Member of the Pennsylvania House of Representatives from the 59th district
- In office January 7, 1969 – November 30, 1976
- Preceded by: District created
- Succeeded by: Jess Stairs

Member of the Pennsylvania House of Representatives from the 26th district
- In office January 4, 1983 – November 30, 1992
- Preceded by: Michael Dawida
- Succeeded by: Tim Hennessey

Member of the Pennsylvania House of Representatives from the Westmoreland County district
- In office January 2, 1967 – November 30, 1968

Personal details
- Born: September 22, 1934 Mount Pleasant, Pennsylvania, U.S.
- Died: May 15, 2022 (aged 87) Somerset, Pennsylvania, U.S.
- Party: Democrat (changed in 1975)
- Spouse: Nancy Newill
- Profession: Funeral director

= Eugene Saloom =

American politician (1934–2022)

Eugene G. Saloom (September 22, 1934 – May 15, 2022) was an American politician who served as a Democratic member of the Pennsylvania House of Representatives for the 26th District. Prior to that, he represented the 59th District in southeastern Pennsylvania.

==Formative years==
Born in Mount Pleasant, Pennsylvania on September 22, 1934, Saloom operated a funeral home in Mount Pleasant, Pennsylvania from 1960 through 2004.

==Public service career==
A member of the Mount Pleasant School Board during the early days of his public service career, Saloom was subsequently elected to Pennsylvania House of Representatives, where he represented the 59th District in southeastern Pennsylvania and then the 26th District.

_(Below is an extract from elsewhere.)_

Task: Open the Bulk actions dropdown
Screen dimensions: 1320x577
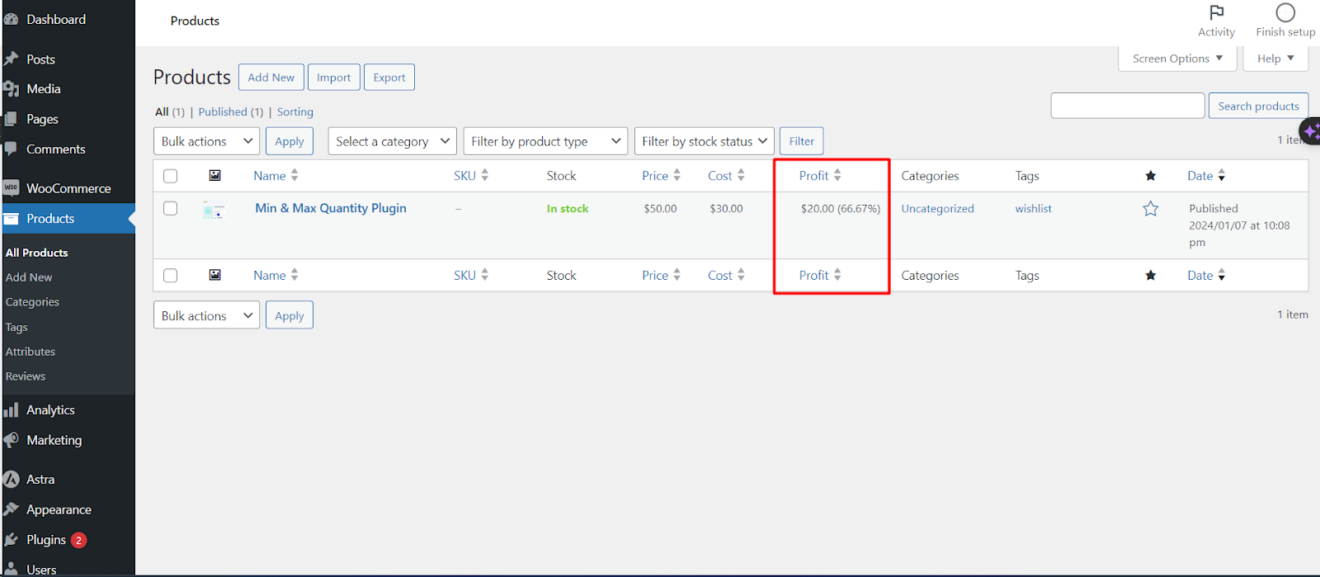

During his tenure, he served as the House Liquor Control Committee Chairman and was a staunch advocate for raising the speed limit to sixty-five miles-per-hour on the Pennsylvania Turnpike.

Saloom ran unsuccessfully in the Democratic primary for the House of Representatives in 1992.

==Death==
Saloom died from heart failure on May 15, 2022 at a hospital in Somerset, Pennsylvania.